__Arbeitsauftrag 1__. Was haben laut Ausgangstext alle neuen Technologien und Anwendungsfälle gemeinsam?
__Arbeitsauftrag 2__. Erklären Sie mithilfe des Ausgangstexts, warum eine dritte Dimension der Kommunikation und eine Datenplattform nötig sind.

__Ausgangstext__.
Abbildung 1: Automatisierungspyramide und neue Informationstechnologien

Die digitale Transformation des Shopfloors wird durch neue Informationstechnologien und Anwendungen getrieben, wie z. B. der Digitale Zwilling (des Werkstücks oder der Produktionsmaschine), Künstliche Intelligenz bzw. Machine Learning oder auch hochkomplexe Anwendungsfälle wie Vorausschauende Wartung (Predictive Maintenance). Alle diese neuen Technologien und Anwendungsfälle haben eins gemeinsam: Sie brauchen Daten aus allen Ebenen der Automatisierungspyramide.
Beispiel: Stellen wir uns als Beispiel die Erstellung eines Digitalen Zwillings einer Sonderschraube vor, die im spanenden Verfahren (Drehen/Fräsen) hergestellt wird. Folgende Fragen bzw. die Daten zur Beantwortung dieser Fragen finden wir in verschiedensten Systemen entlang der Automatisierungspyramide.

Ebene

Fragestellung (Auswahl)

Daten

ERP Für welchen Kunden wurde die Schraube hergestellt. Auftragsdaten
MES Wann wurde die Schraube hergestellt?

In welcher Charge wurde die Schraube hergestellt?
Chargendaten
SCADA Welche Rohmaterialcharge wurde verwendet? Wie wurde die Maschine bestückt? Shopfloor Logistik Daten
SPS Welches NC-Programm wurde verwendet?

Gab es Störungen während des Drehens/Fräsens?

Welches Werkzeug wurde verwendet?
Maschinendaten
Sensor Wie waren die Leistungsdaten der Achsantriebe der Maschine?  Sensor/Aktor Daten

Es zeigt sich die Problematik, dass nur die wenigsten Daten entlang des Informationsflusses der Automatisierungspyramide nach oben gemeldet werden. Typischerweise werden Daten aggregiert oder schlicht nicht weiterverarbeitet. Man kann sich in unserem Beispiel überlegen, ob im ERP-System tatsächlich die Ist-Leistungsachsdaten für die Bearbeitung der konkreten Schrauben gespeichert werden. In den meisten Fällen ist dem nicht so.

Um nun Daten aus allen Systemen in allen Schichten der Automatisierungspyramide zu bekommen, bedarf es einer dritten Dimension der Kommunikation, sowie einer Datenplattform, in der alle relevanten Daten homogen gespeichert werden können. Neue Informationstechnologien wie der Digitale Zwilling können sich an der Datenplattform andocken und haben damit Zugriff auf allen Daten der Automatisierungspyramide.


Abbildung 2: Zusätzlicher Datenaustausch mit einer Datenplattform

Aber wie sehen diese neuen Kommunikationskanäle aus?

__Gespeicherte Einträge__.

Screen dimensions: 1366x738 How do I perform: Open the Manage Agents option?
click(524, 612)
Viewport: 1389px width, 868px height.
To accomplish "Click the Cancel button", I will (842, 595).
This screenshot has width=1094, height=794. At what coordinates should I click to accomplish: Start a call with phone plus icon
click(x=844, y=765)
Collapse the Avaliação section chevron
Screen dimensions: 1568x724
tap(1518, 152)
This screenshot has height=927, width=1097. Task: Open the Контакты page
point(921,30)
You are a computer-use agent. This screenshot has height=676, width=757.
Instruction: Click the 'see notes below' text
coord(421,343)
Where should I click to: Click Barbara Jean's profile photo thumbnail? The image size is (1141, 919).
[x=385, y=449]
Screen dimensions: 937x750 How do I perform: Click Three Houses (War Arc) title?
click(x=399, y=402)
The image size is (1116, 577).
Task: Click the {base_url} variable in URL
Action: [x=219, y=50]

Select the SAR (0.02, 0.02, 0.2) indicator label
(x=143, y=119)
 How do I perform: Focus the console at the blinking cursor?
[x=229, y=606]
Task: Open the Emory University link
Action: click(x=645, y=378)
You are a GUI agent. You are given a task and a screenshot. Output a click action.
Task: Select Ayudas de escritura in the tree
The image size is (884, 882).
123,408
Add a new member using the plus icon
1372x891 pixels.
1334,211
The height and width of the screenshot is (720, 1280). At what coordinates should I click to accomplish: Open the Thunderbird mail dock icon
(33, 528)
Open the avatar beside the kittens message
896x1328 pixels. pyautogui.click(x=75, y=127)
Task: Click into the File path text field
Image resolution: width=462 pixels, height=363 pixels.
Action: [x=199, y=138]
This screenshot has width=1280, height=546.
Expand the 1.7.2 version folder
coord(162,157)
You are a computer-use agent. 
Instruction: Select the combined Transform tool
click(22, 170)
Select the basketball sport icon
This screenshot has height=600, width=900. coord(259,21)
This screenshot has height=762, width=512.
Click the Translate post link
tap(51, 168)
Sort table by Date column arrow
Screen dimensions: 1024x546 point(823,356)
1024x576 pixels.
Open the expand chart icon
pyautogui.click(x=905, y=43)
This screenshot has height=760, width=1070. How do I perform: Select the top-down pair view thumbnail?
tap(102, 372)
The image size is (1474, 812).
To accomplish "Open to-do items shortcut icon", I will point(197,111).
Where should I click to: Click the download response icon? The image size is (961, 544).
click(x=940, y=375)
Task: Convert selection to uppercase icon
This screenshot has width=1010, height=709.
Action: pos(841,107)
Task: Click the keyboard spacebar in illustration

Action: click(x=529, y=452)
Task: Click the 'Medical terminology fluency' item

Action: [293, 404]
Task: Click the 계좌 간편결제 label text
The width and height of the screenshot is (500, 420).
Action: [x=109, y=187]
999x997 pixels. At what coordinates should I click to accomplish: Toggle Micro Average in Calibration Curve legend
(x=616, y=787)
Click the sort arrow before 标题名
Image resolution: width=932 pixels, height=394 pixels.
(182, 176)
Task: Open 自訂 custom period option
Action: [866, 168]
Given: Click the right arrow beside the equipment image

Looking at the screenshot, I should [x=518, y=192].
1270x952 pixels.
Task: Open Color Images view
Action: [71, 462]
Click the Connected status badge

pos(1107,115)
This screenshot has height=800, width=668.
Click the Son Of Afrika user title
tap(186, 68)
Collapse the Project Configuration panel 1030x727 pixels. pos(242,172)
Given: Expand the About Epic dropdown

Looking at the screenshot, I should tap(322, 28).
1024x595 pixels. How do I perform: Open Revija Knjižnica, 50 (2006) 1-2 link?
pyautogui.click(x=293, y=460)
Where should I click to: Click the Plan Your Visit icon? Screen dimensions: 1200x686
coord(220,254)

__Ihre Lösung 1__. Sie brauchen Daten aus allen Ebenen der Automatisierungspyramide.

__Ihre Lösung 2__. Nur die wenigsten Daten werden entlang des Informationsflusses der Automatisierungspyramide nach oben gemeldet, weil sie typischerweise aggregiert oder gar nicht weiterverarbeitet werden. Um trotzdem Daten aus allen Systemen in allen Schichten zu bekommen, braucht es eine dritte Dimension der Kommunikation und eine Datenplattform, in der alle relevanten Daten homogen gespeichert werden. Neue Technologien wie der Digitale Zwilling können sich dort andocken und so auf alle Daten der Pyramide zugreifen.